Namun, justru di balik kenyamanan itu saya melihat persoalan yang lebih dalam. Algoritma bekerja dengan prinsip mempertahankan perhatian. Konten yang memancing emosi, rasa penasaran, atau keterikatan cenderung lebih sering ditampilkan. Akibatnya, ruang digital tidak selalu memprioritaskan kualitas informasi, melainkan efektivitas mempertahankan keterlibatan pengguna.

Relevansi persoalan ini terlihat dalam kehidupan sosial sehari-hari. Banyak orang merasa pandangannya paling benar karena berulang kali diperkuat oleh konten yang sejalan dengan keyakinannya. Algoritma menciptakan ruang gema atau echo chamber, yaitu kondisi ketika seseorang lebih banyak berinteraksi dengan informasi yang seragam. Situasi ini dapat mempersempit dialog dan memperkeras polarisasi sosial.

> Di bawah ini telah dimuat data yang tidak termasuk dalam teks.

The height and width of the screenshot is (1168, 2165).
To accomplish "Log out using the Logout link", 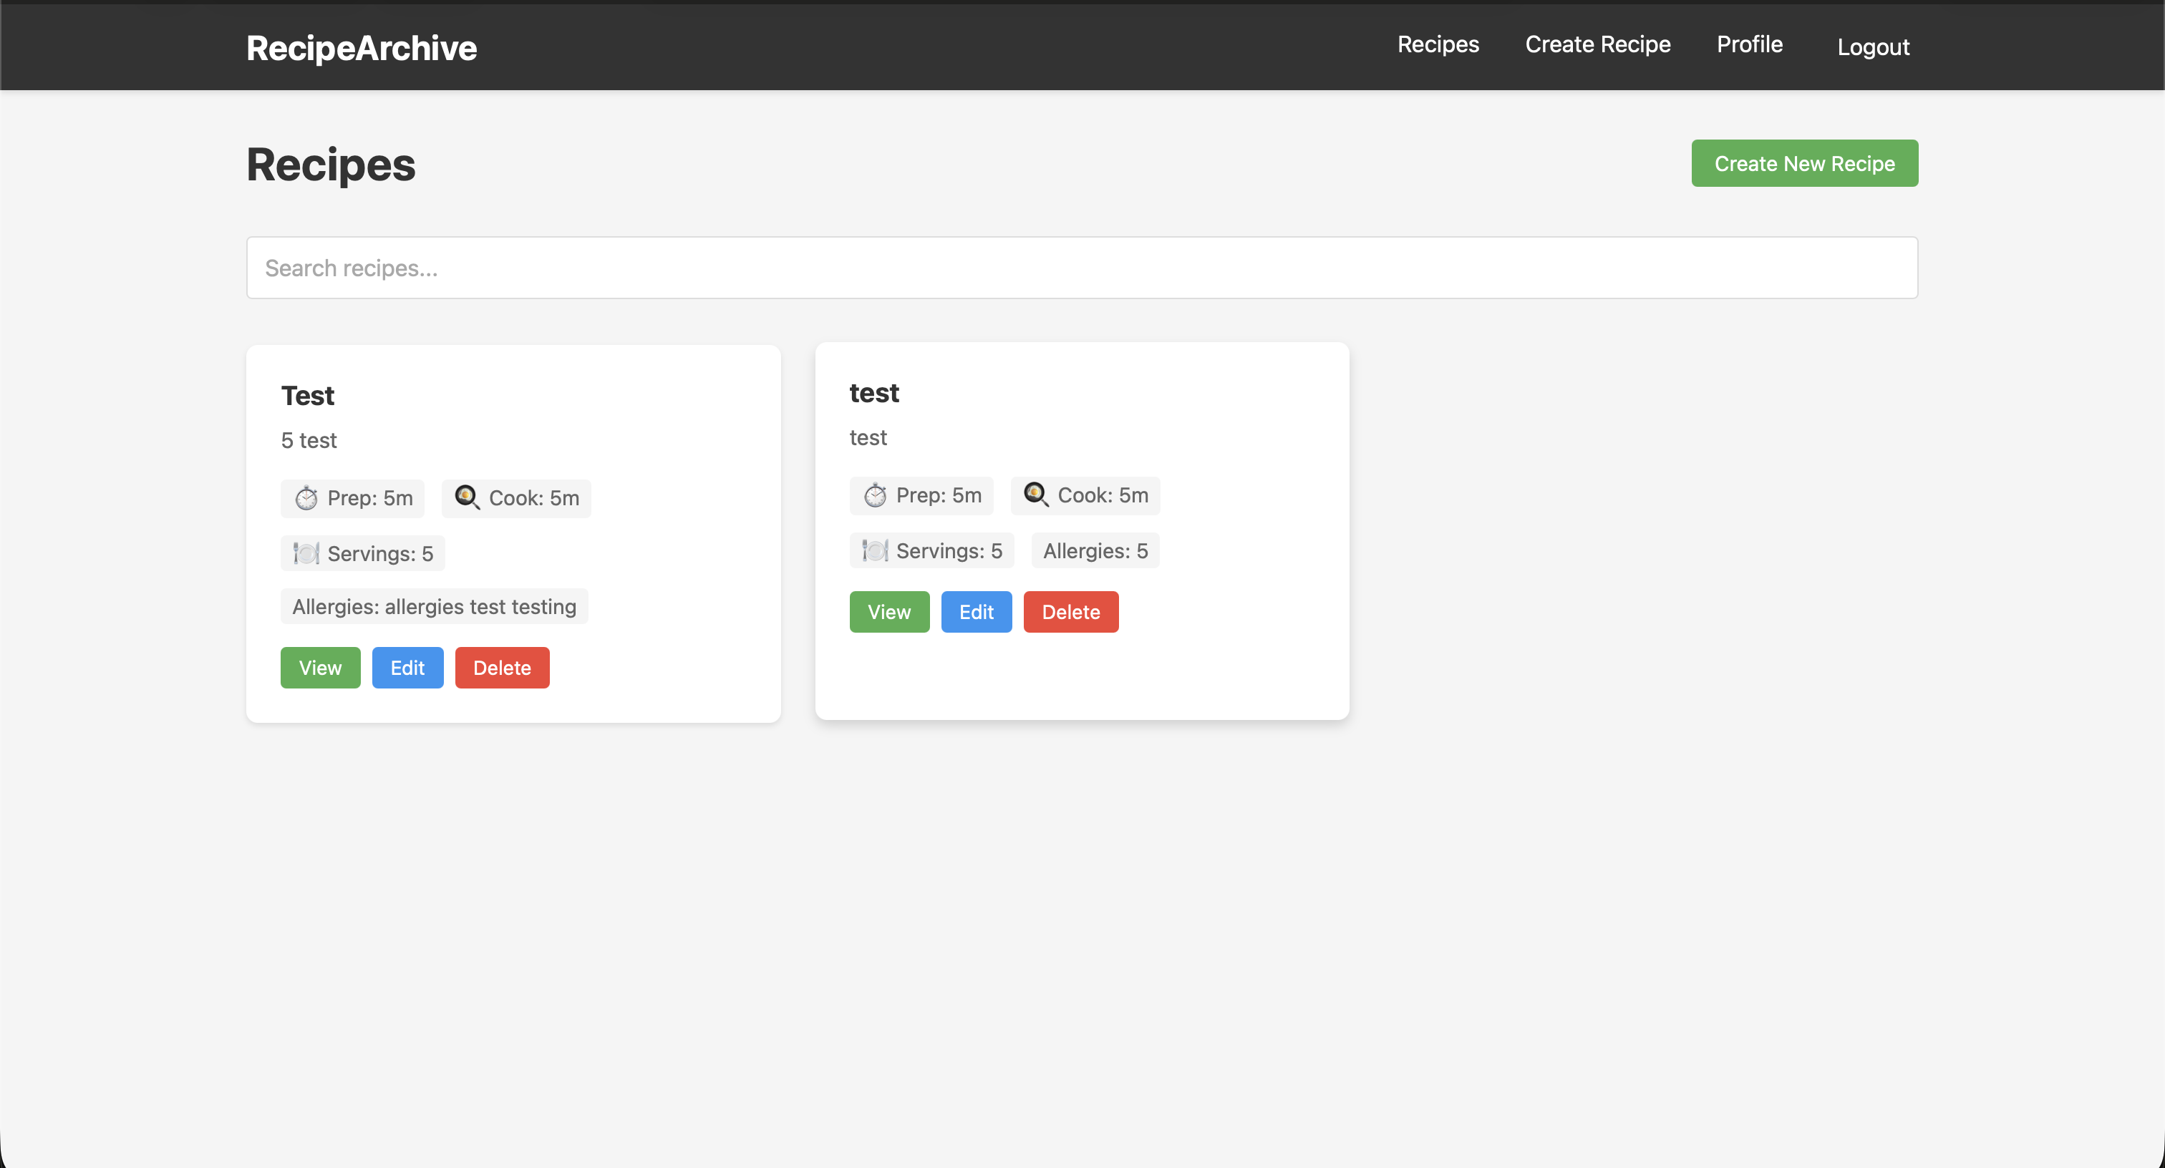I will 1873,47.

Sebagai penulis, saya tidak ingin menempatkan diri sebagai pengamat yang sepenuhnya netral. Saya menyadari bahwa saya pun menikmati kenyamanan algoritma. Ada masa ketika saya merasa pilihan konten yang muncul begitu cocok dengan minat pribadi sehingga saya jarang mempertanyakan mengapa konten itu hadir di layar saya. Kesadaran tersebut membuat saya memahami betapa halus cara algoritma bekerja.

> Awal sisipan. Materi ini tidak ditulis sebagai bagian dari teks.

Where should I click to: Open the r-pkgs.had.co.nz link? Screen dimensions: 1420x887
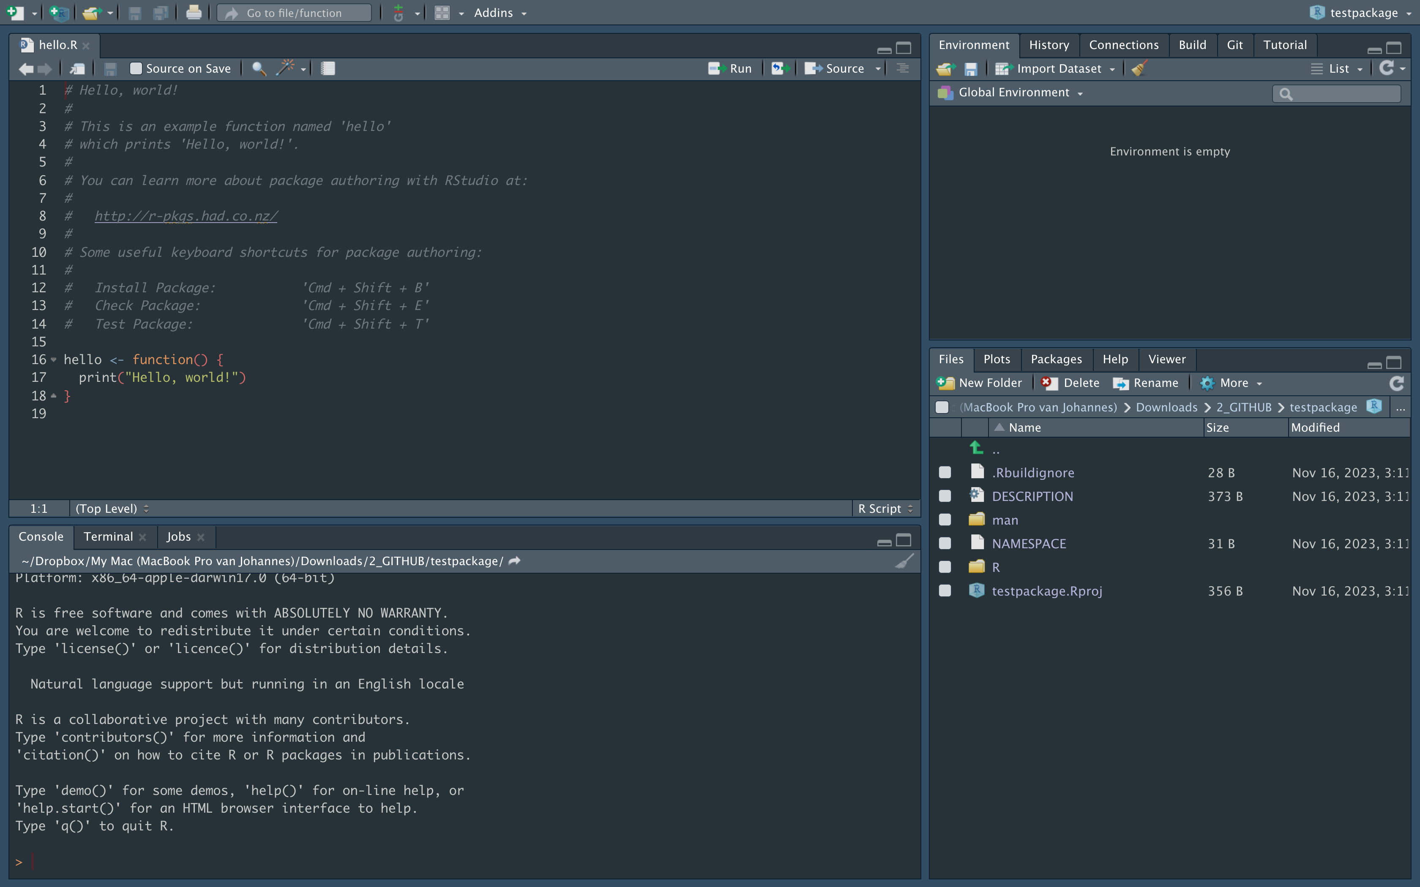(186, 216)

Saya pernah mendapati diri tenggelam terlalu lama dalam satu jenis konten tanpa rencana awal. Dari satu video berpindah ke video lain, dari satu isu menuju isu serupa, hingga waktu berjalan tanpa terasa. Pengalaman itu membuat saya bertanya apakah perhatian saya benar-benar saya kendalikan atau perlahan diarahkan oleh sistem yang dirancang agar saya terus bertahan.

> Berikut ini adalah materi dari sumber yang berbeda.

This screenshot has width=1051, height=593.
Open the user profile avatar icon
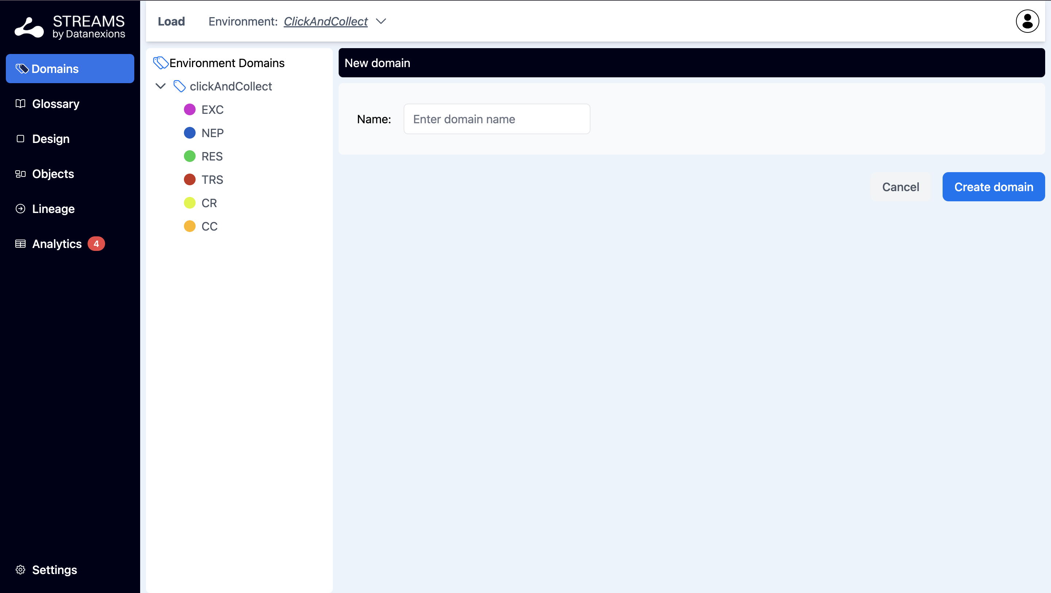(1027, 21)
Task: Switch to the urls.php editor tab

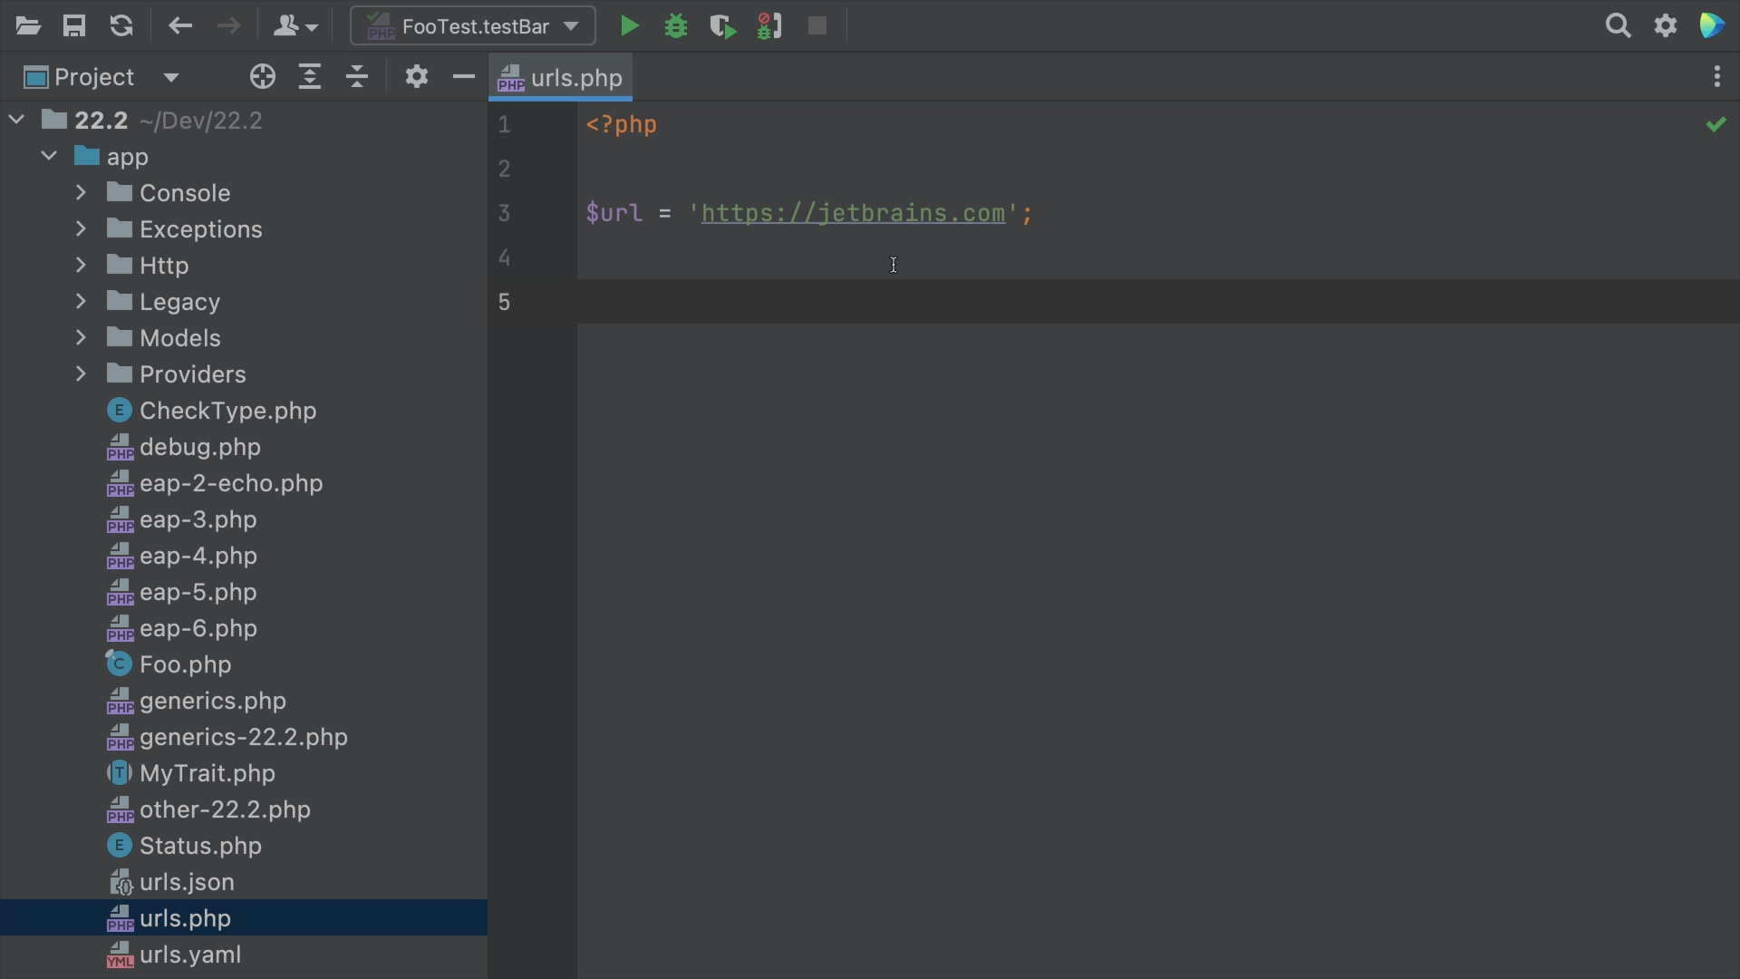Action: point(562,78)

Menurut saya, kritik utama terhadap algoritma bukan semata karena ia menggunakan data pengguna, melainkan karena ia membentuk kebiasaan perhatian manusia secara diam-diam. Algoritma tidak memaksa seperti aturan formal, tetapi memengaruhi melalui kebiasaan dan pengulangan. Pengaruh yang bekerja tanpa terasa sering kali lebih kuat daripada tekanan yang terlihat secara langsung.

Persoalan ini menyentuh dimensi psikologi sosial dan etika digital. Ketika perhatian manusia menjadi komoditas ekonomi, media sosial tidak lagi hanya ruang komunikasi, tetapi juga arena perebutan waktu dan emosi pengguna. Kita mungkin merasa sedang memilih secara bebas, padahal pilihan itu berlangsung di dalam lingkungan yang sudah disusun dan diarahkan sebelumnya.

Karena itu, memandang literasi digital tidak cukup hanya mengajarkan kemampuan menggunakan teknologi. Literasi juga harus mengajarkan kesadaran kritis terhadap cara teknologi membentuk perilaku. Jika tidak, manusia berisiko kehilangan otonomi secara perlahan, bukan karena dipaksa oleh mesin, tetapi karena terlalu nyaman hidup dalam rekomendasi yang terus mengenali dan menuntun dirinya.